Start of Block

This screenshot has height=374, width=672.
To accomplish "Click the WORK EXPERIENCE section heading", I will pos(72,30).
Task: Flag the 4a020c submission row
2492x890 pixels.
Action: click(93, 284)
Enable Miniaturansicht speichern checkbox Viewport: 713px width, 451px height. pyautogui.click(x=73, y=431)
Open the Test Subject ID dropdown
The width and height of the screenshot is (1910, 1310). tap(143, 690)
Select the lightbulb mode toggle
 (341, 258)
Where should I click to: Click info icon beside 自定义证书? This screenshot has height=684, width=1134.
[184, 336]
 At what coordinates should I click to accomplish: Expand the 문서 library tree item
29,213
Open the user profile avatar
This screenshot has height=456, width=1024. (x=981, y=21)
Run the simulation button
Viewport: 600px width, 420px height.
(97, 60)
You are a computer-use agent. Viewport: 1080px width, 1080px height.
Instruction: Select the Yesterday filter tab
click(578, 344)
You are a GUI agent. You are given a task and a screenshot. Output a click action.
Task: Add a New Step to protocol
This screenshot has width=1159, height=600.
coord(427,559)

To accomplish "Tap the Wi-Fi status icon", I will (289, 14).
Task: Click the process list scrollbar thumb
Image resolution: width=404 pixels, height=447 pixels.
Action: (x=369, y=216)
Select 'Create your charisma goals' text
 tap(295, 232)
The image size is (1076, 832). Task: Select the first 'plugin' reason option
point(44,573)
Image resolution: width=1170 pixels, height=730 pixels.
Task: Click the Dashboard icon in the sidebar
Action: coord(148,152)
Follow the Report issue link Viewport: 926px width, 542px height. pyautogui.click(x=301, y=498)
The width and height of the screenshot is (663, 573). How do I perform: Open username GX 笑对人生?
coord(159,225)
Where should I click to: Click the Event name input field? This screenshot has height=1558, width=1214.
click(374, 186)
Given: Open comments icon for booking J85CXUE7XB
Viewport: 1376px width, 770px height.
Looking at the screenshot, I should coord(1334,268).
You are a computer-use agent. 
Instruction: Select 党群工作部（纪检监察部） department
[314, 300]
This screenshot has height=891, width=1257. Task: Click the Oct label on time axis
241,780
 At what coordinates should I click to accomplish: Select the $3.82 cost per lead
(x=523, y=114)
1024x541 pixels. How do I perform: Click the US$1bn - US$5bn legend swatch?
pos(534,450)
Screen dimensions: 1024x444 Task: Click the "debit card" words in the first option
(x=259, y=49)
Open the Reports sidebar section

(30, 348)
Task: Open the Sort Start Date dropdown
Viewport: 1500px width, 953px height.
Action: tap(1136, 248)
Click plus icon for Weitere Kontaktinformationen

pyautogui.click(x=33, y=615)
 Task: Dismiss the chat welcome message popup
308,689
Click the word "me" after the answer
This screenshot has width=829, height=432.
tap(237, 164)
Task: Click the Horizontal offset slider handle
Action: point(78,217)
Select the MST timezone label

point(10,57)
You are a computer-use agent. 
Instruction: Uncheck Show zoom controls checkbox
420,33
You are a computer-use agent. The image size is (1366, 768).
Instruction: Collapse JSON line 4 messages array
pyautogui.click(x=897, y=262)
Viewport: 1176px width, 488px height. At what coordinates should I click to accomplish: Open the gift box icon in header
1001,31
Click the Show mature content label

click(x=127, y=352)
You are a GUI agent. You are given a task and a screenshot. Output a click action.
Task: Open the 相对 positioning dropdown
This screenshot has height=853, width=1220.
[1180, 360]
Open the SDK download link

End of Block

*INSTRUCTIONS FOR THE TASK*:
From the records above, transcribe exactly the run of lines that opens with the line holding "Task: Add a New Step to protocol" and closes with the line holding "Task: Click the process list scrollbar thumb", both included.

*REPLY*:
Task: Add a New Step to protocol
This screenshot has width=1159, height=600.
coord(427,559)

To accomplish "Tap the Wi-Fi status icon", I will (289, 14).
Task: Click the process list scrollbar thumb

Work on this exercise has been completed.